Can you print the whole copper prices article below, word for word?

> Text section

BEGIN

Copper prices are holding near eight-month highs on the back of easing global trade tensions and as top metals consumer China unveiled a measure to support flagging economic growth.
In holiday-thinned trade, benchmark copper on the London Metal Exchange closed barely changed at $US6,219 a tonne.
The metal widely used in power and construction was near its highest since May and was headed for its biggest monthly rise in two years.
“We have seen the market firm on risk appetite, with the trade war tension easing and some green shoots in China,” said Saxo Bank commodity strategist Ole Hansen.
China’s central bank will use the loan prime rate as a new benchmark for pricing existing floating-rate loans, in a step that analysts say could help lower borrowing costs and underpin economic growth.
The world’s second-largest economy has been hurt by a prolonged trade dispute that eased earlier this month when Washington and Beijing agreed to sign a phase one deal.
The White House’s trade adviser on Monday said the US-China phase one trade deal would likely be signed in the next week, but said confirmation would come from President Donald Trump or the US Trade Representative.
The South China Morning Post reported on Monday that Chinese Vice Premier Liu He will visit Washington this week to sign the phase one deal.

END

> Provided information
BEGIN

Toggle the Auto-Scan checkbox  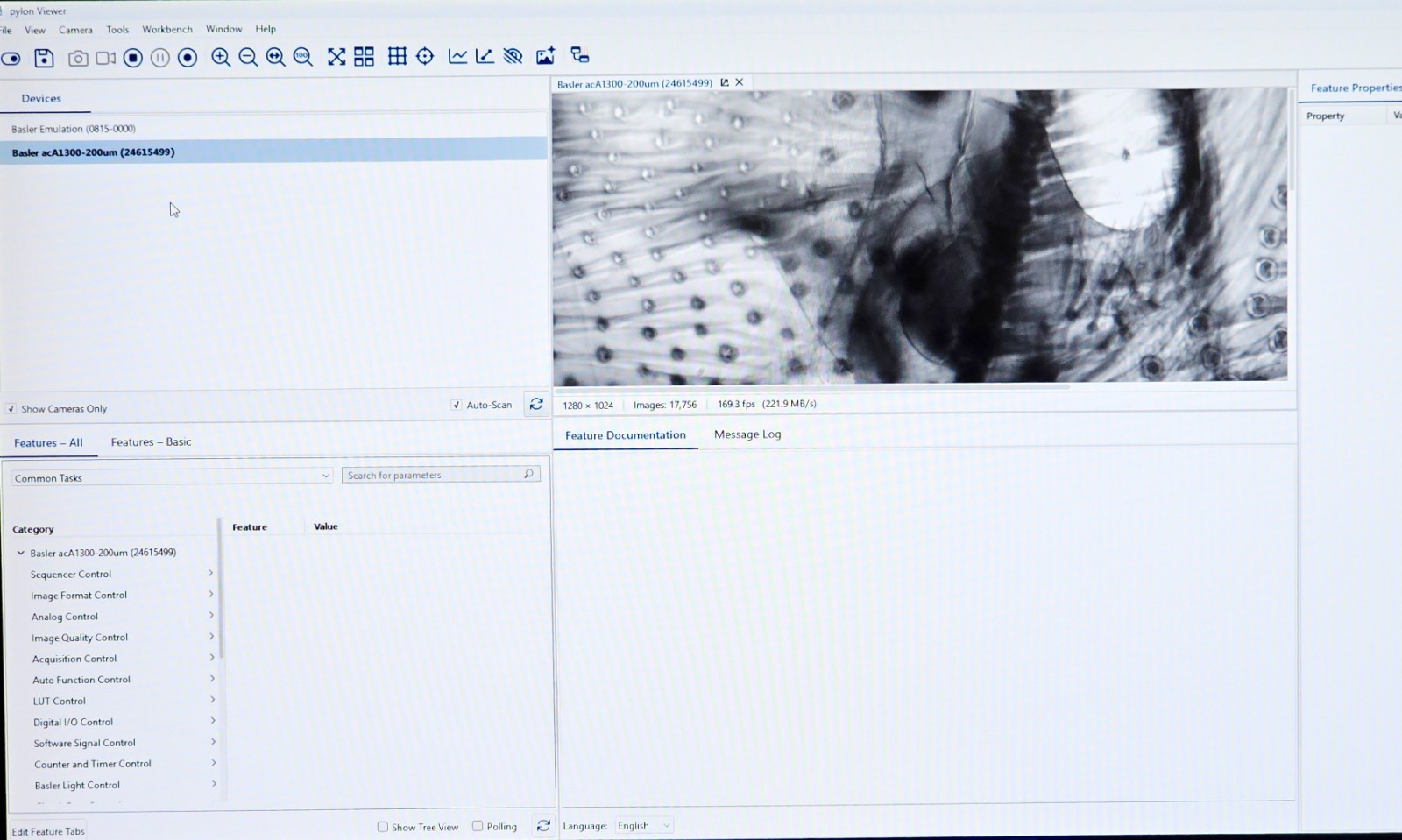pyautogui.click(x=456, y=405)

END
BEGIN

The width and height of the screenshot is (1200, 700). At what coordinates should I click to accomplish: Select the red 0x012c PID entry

END

> Task result
Copper prices are holding near eight-month highs on the back of easing global trade tensions and as top metals consumer China unveiled a measure to support flagging economic growth.
In holiday-thinned trade, benchmark copper on the London Metal Exchange closed barely changed at $US6,219 a tonne.
The metal widely used in power and construction was near its highest since May and was headed for its biggest monthly rise in two years.
“We have seen the market firm on risk appetite, with the trade war tension easing and some green shoots in China,” said Saxo Bank commodity strategist Ole Hansen.
China’s central bank will use the loan prime rate as a new benchmark for pricing existing floating-rate loans, in a step that analysts say could help lower borrowing costs and underpin economic growth.
The world’s second-largest economy has been hurt by a prolonged trade dispute that eased earlier this month when Washington and Beijing agreed to sign a phase one deal.
The White House’s trade adviser on Monday said the US-China phase one trade deal would likely be signed in the next week, but said confirmation would come from President Donald Trump or the US Trade Representative.
The South China Morning Post reported on Monday that Chinese Vice Premier Liu He will visit Washington this week to sign the phase one deal.